Is there any good fishing in Perdido Bay above the Lillian Bridge? Any spots you could PM me about? Thanks.


----------



## Lost Bay (Oct 18, 2010)

Two things you can do that are winners in Perdido Bay. 

1) Fish the bottom of the pilings at Lillian Bridge. Use dead shrimp pieces and a big weight (1 or 2 oz). Put it on the bottom between the pilings. Get the line tight. And wait for the bumps. Best when the water is moving. On a good day, you will catch Black Drum and Sheephead. Last year I caught a 35 lb black drum there (most however are slot fish).

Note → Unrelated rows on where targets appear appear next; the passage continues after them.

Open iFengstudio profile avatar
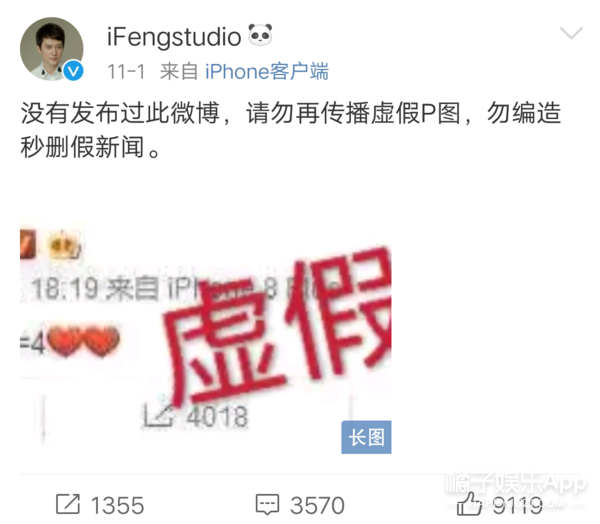This screenshot has width=600, height=524. (51, 49)
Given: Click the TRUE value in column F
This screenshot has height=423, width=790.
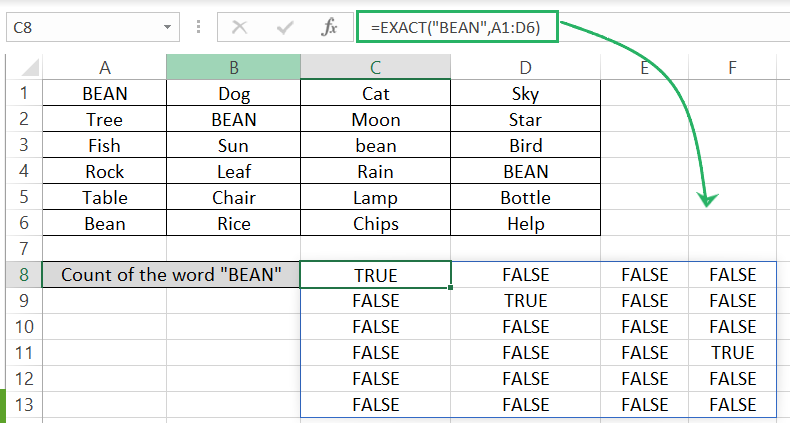Looking at the screenshot, I should click(x=733, y=353).
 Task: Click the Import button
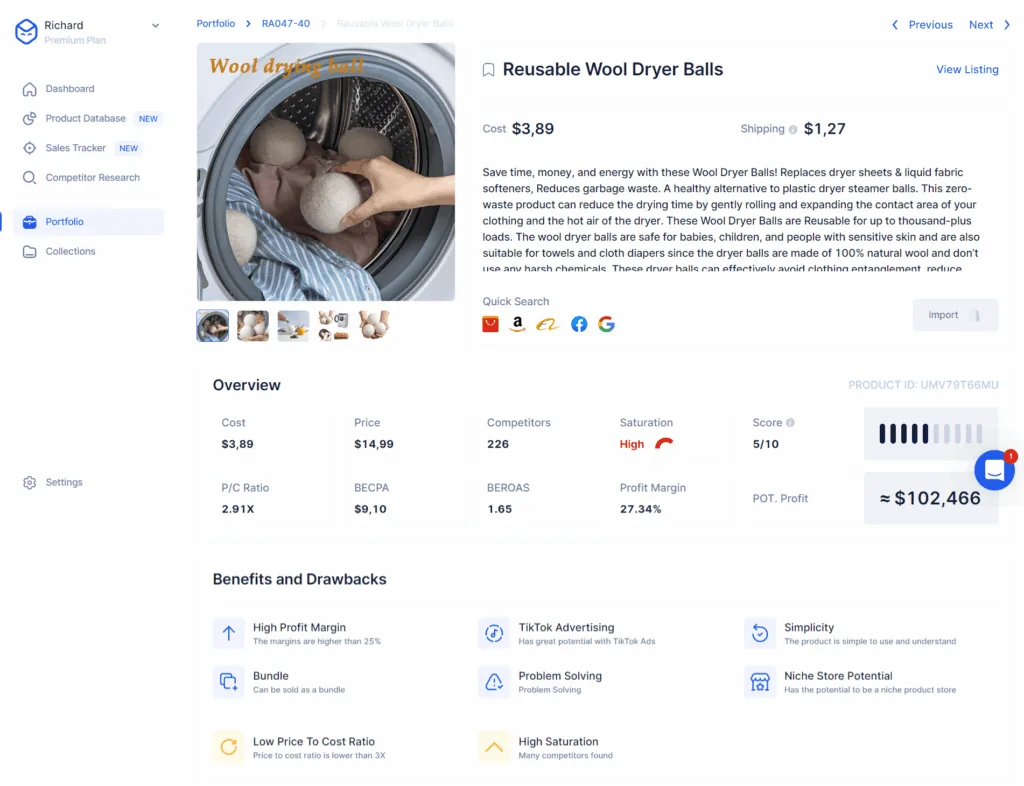point(954,314)
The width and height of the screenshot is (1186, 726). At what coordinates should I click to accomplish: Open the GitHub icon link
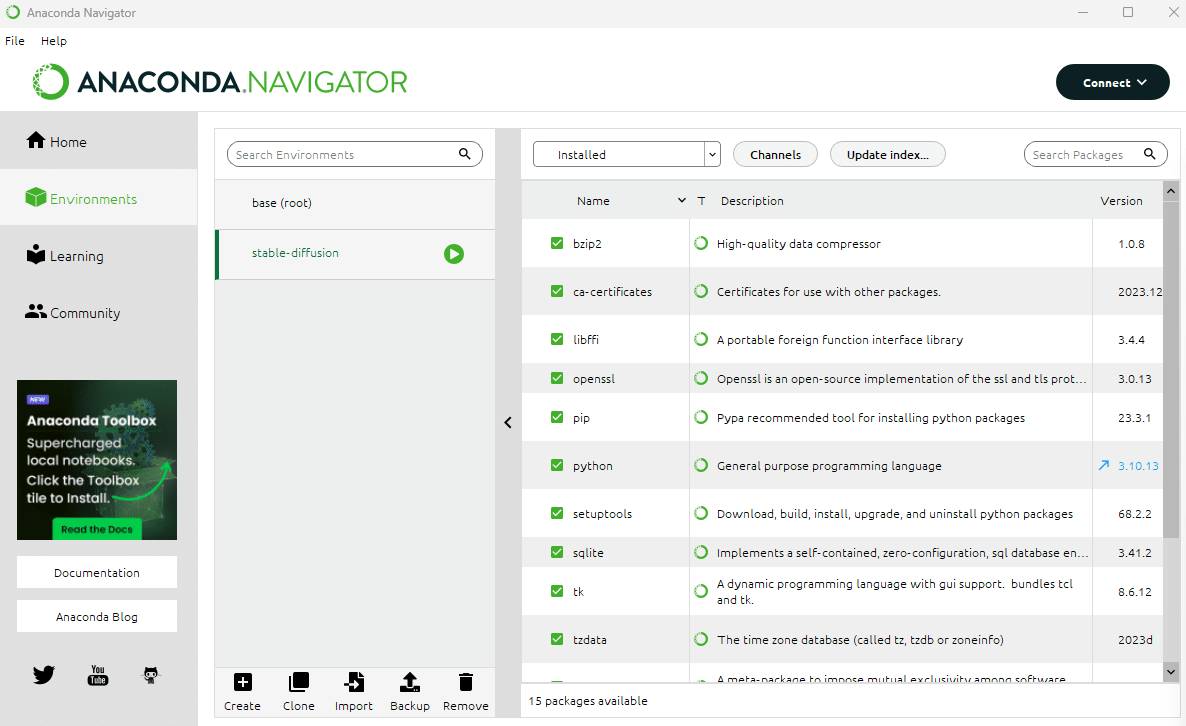151,675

2) Go to the mouth of 11 Mile Creek. We caught probably 150 fish there over 2 days last week. Lots of redfish. Some pin fish & Trout. And potentially catfish, grinnels, flounder, tarpon, and more. Live shrimp works best for redfish. Throw at the stumps and hang on. The bigger the shrimp, the bigger the fish.

Let me know what happens.


----------



## cyd (Mar 24, 2008)

*Thanks*

Thanks for the help. It is appreciated.


----------



## Huff (Jan 17, 2008)

Where is 11 mile creek?


----------



## Lost Bay (Oct 18, 2010)

Eleven mile creek is at the northwest corner of perdido bay. It is north of the perdido river and just north of tee and wicker lakes.


----------